New EU taxonomy reporting requirements are driving companies to pay closer attention to where they source their products and/or which bonds and stocks they invest in. As well as being driven by EU directives, companies are also being driven by consumer demands and expectations. Consumers are becoming increasingly eco-conscious, and they want to know whether the products they are buying have a negative, neutral or positive impact on the environment. The draft of the corporate sustainability reporting directive (CSRD) will update the EU taxonomy reporting requirements. This is another step in the development of a EU regulatory framework for sustainable finance. Companies with over 250 employees or listed companies will have to detail their environmental, social and governance (ESG) policy in standardised documents. In short, businesses will have to be transparent about their environmental impact.

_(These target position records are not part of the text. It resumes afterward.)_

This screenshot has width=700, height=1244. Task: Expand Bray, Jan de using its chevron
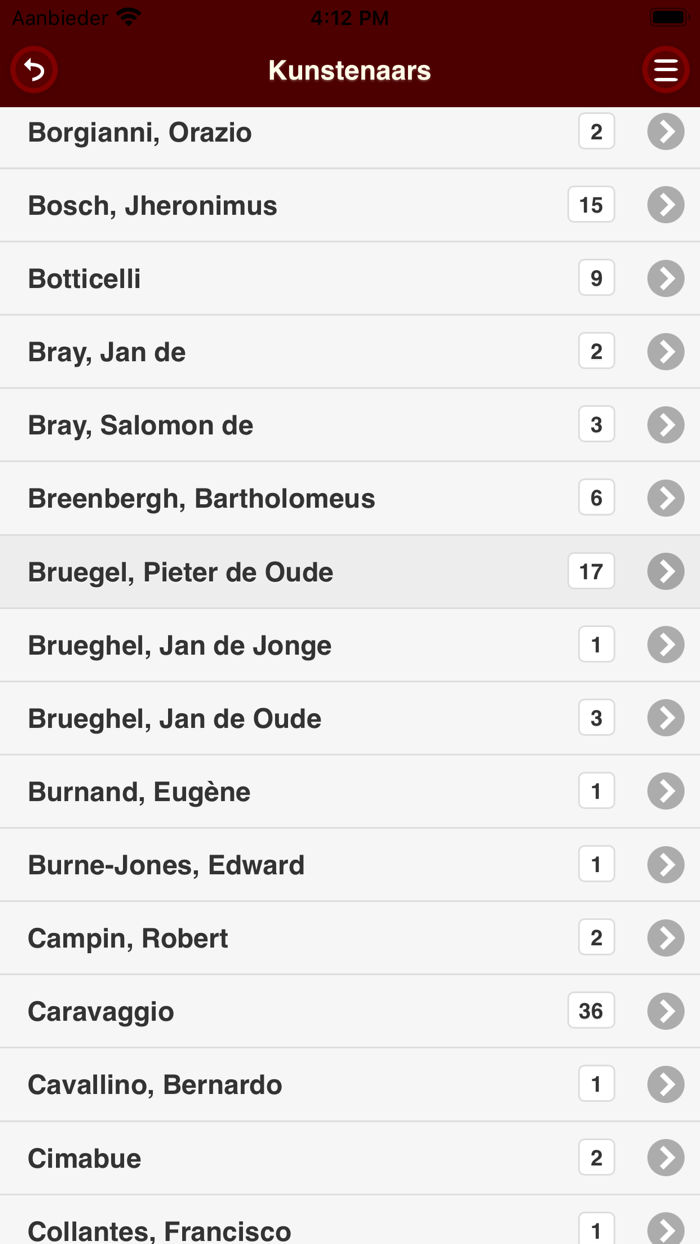(x=665, y=351)
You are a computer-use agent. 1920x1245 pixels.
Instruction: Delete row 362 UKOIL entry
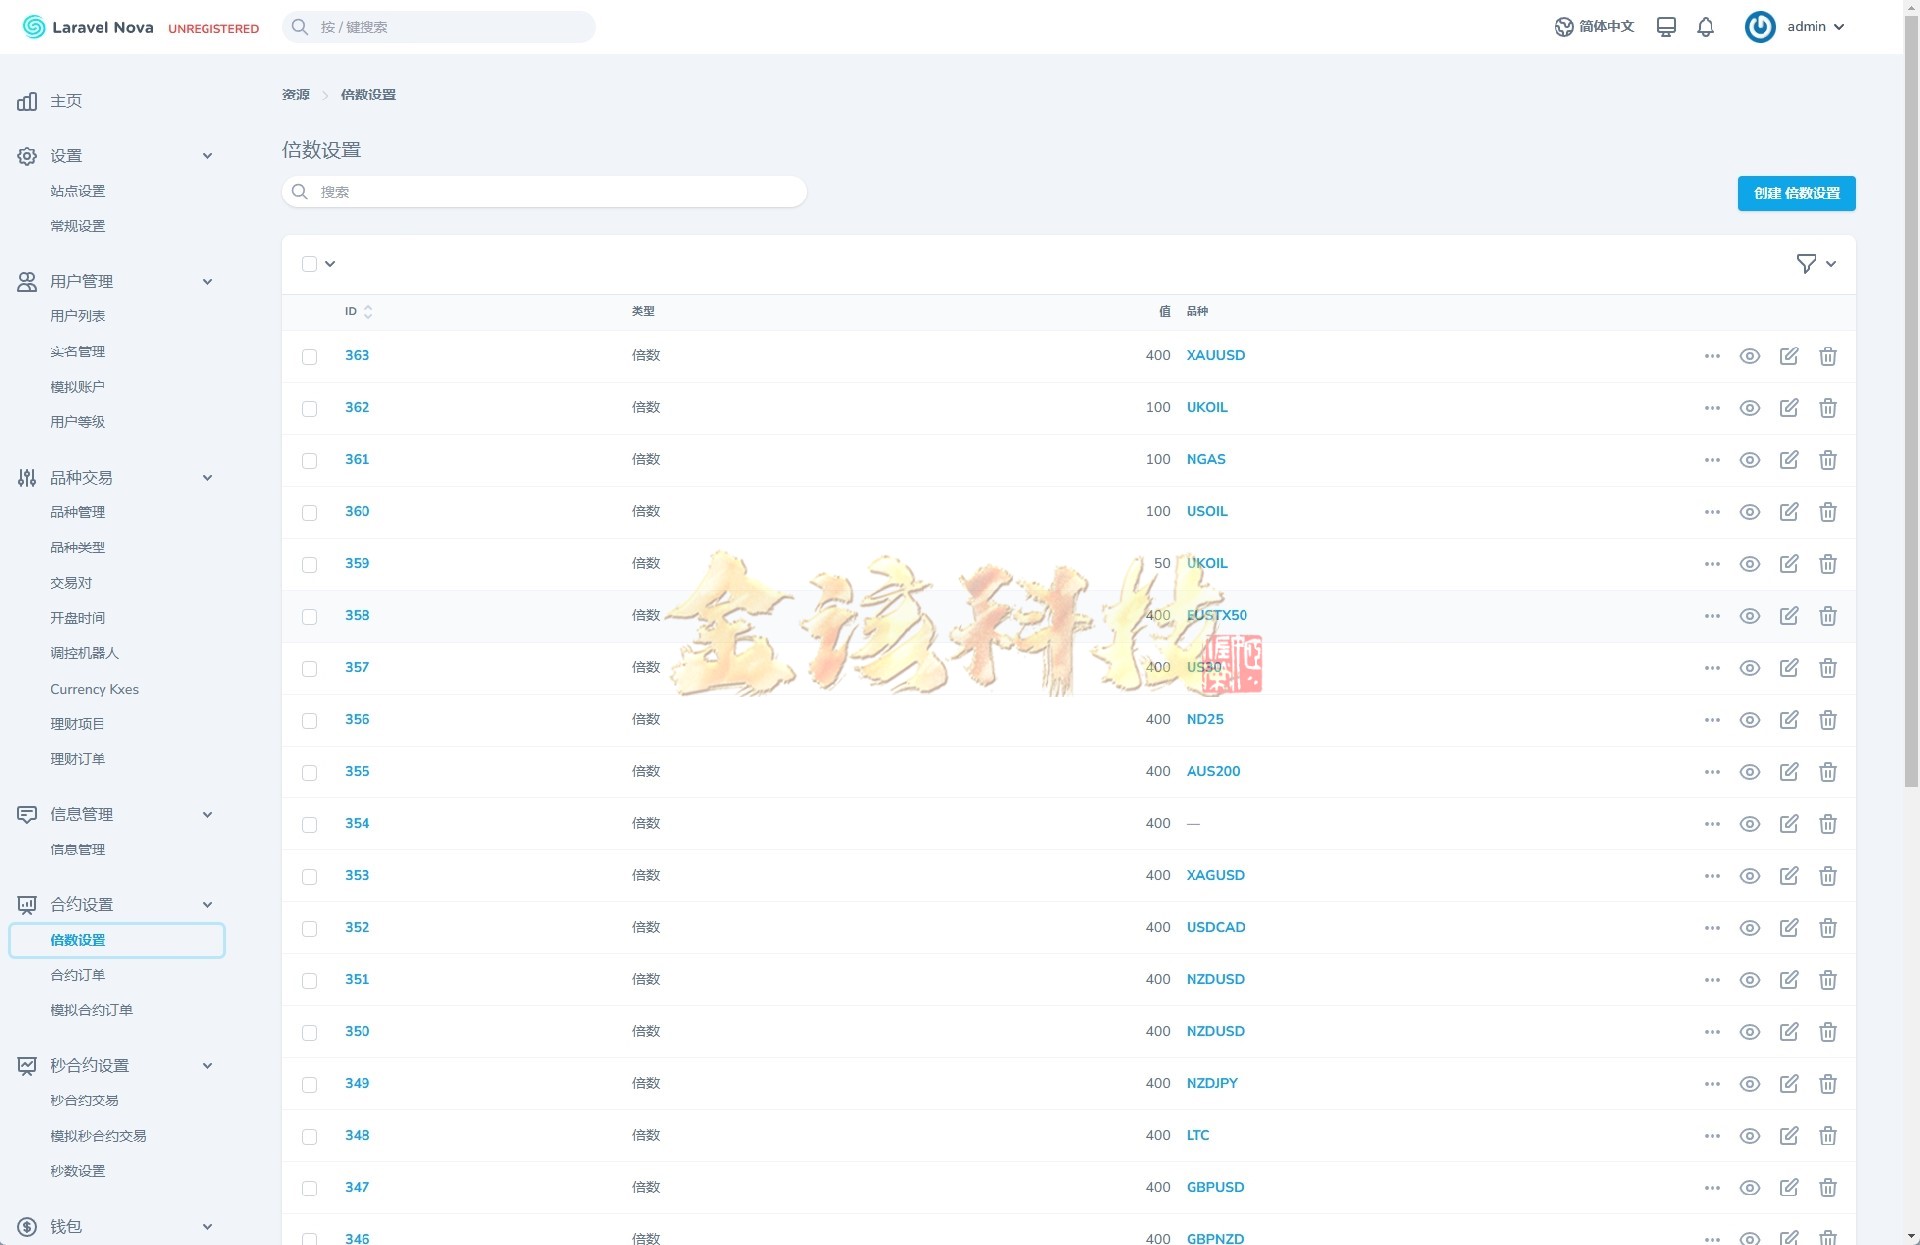[x=1827, y=408]
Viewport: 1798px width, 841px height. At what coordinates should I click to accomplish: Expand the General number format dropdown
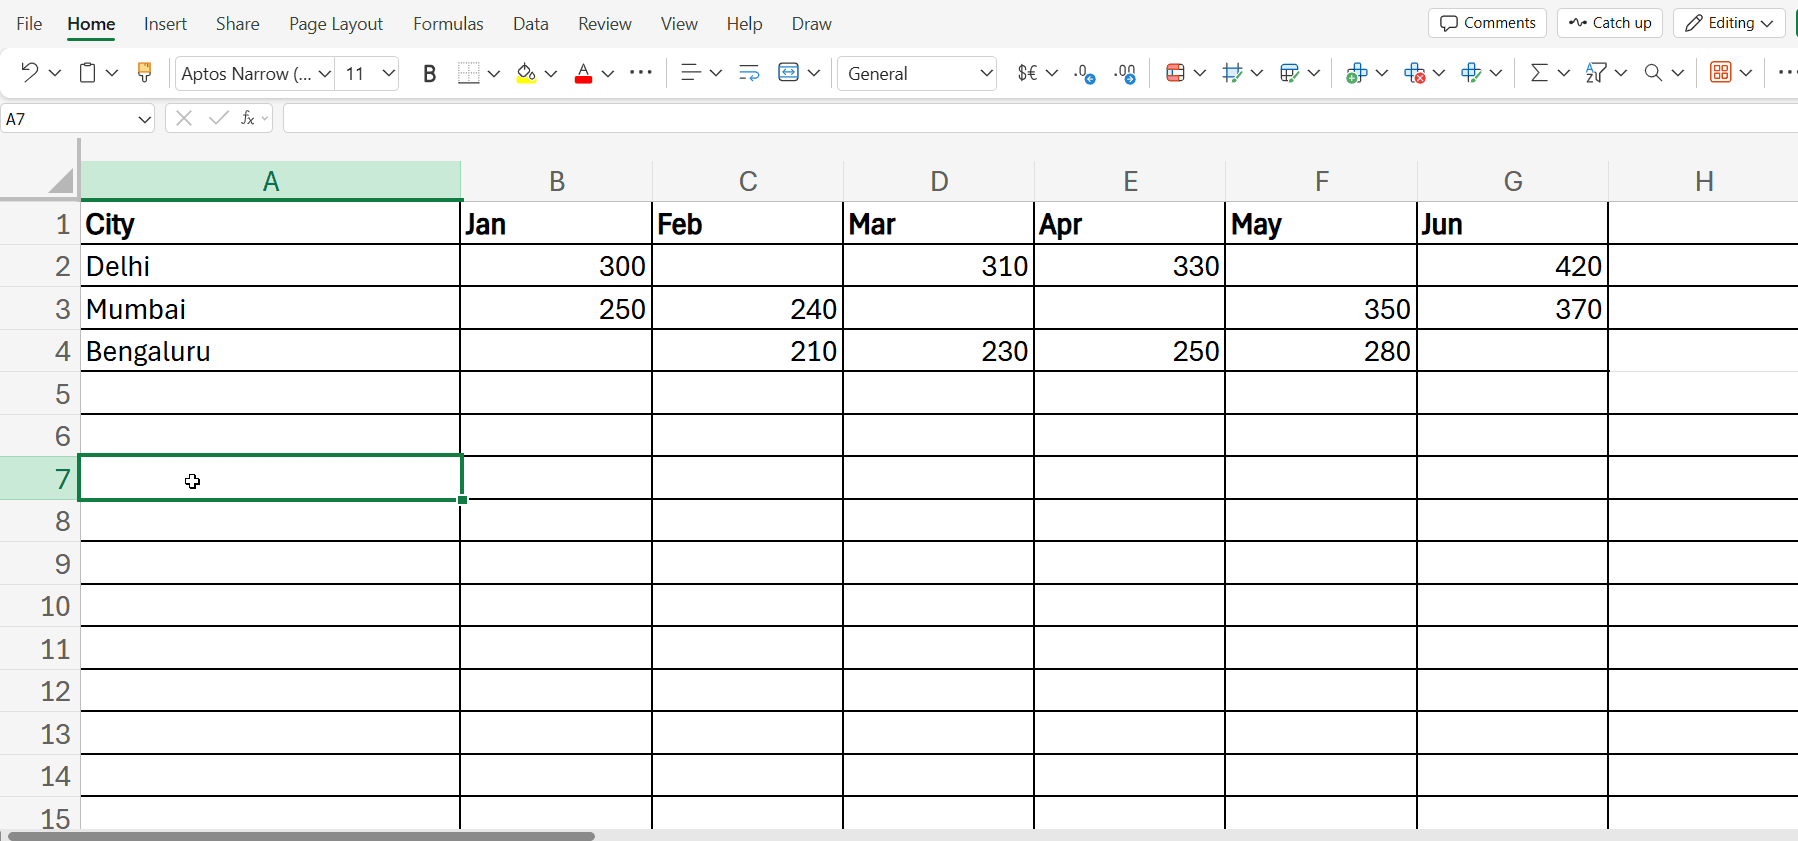point(985,73)
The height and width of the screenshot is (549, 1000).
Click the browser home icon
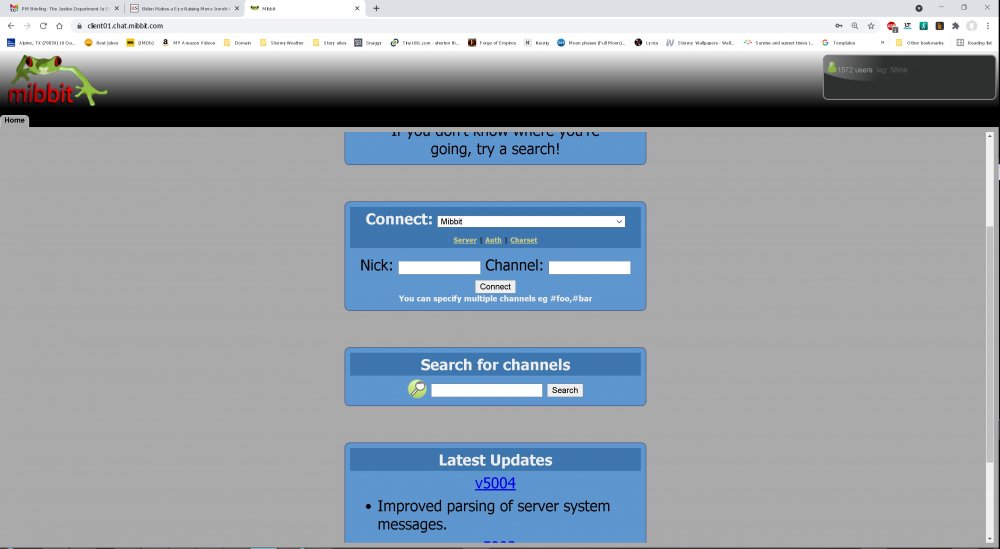click(x=60, y=25)
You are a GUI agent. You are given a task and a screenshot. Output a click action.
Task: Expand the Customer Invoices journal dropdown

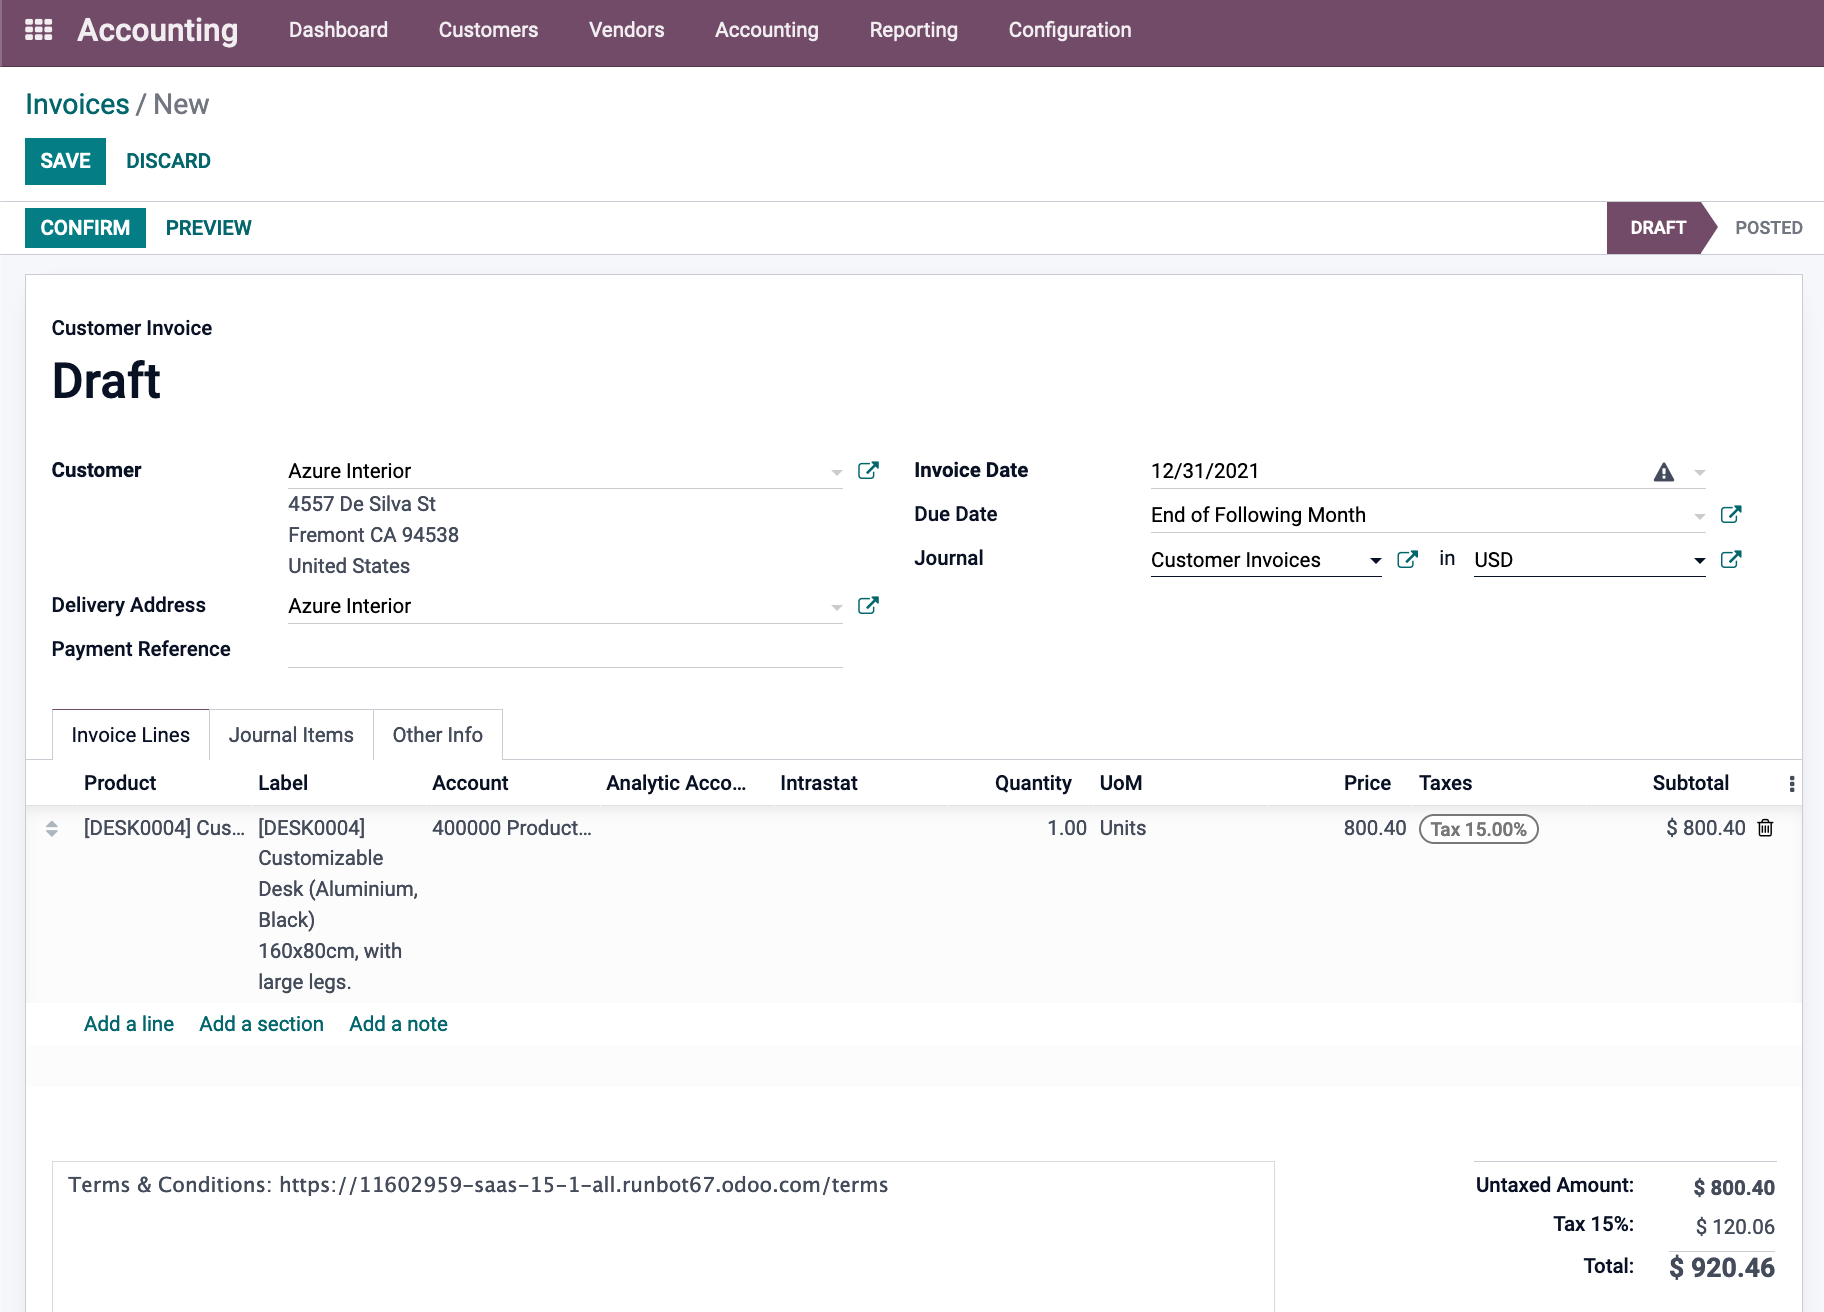click(x=1375, y=561)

No doubt the initiatives brought about by the EU taxonomy reporting requirements will push those less green corporates to be more mindful about their practices, as they will need to be more transparent about them. However, there are already many companies, large companies such as Unilever, Panasonic and IKEA, who have already become greener. IKEA has invested in sustainability throughout their entire business operations, starting at their supply chain. Although soon the EU taxonomy reporting requirements will drive corporations to be more mindful of where they source materials for their products, IKEA and Unilever have already been working on this.
However, not all companies have taken steps as bold as Unilever. The European Commission’s proposal will test the robustness of companies’ commitments to their environmental obligations. The EU taxonomy reporting requirements will introduce four new features which will increase corporates’ accountability and level standards across the EU. The directive is hoped to aid the transition to a sustainable economy. The new features are an extension of the scope to all large companies and companies listed on a regulated market (except listed micro companies); a certification requirement for sustainability reporting; more detailed and standardised requirements on the information to be published by companies; improved accessibility of information, by requiring its publication in a dedicated section of company management reports.
Updates to the non-financial reporting directive (NFRD)
Another proposal by the EU is to address the shortcomings in the current rules on disclosure of non-financial information, which was found to be insufficient quality, meaning that investors could not properly take it into account. This would hinder the move to a more sustainable economy. The NFRD is further evidence of the EU’s key role in setting sustainable standards, which will surely drive other jurisdictions to set comparable ESG standards for businesses.
This directive proposes a broader scope, enables clearer and broader reporting requirements, and ensures that reporting complies with mandatory EU standards. It also provides that digital access to sustainability information will become a requirement.
The EU taxonomy reporting requirements may be met with some hostility from certain businesses, who might see it as burdensome and be afraid they don’t have sufficient time to adapt to the new rules. However, the EU Council amended the scope in order to ensure that the reporting requirements don’t place undue burden on listed SMEs (since the obligations do not apply to other SMEs), and ensures that they have sufficient time to adapt to the new rules.
The new EU taxonomy reporting requirements will help investors, consumers, policymakers and other stakeholders to evaluate large companies’ non-financial performance. Consumers will be able to make more informed choices about which brands they choose. Compliance with the directive is happening soon: companies must submit their reports aligning with CRSD on the 1st January 2024 for the 2023 financial year. It will be challenging for companies, as data collection takes time and resources. However, the directive is a step forward as regards achieving a more sustainable economy. It is expected to improve money flow towards sustainable activities across the EU, and will likely influence other jurisdictions to channel money into greener activities.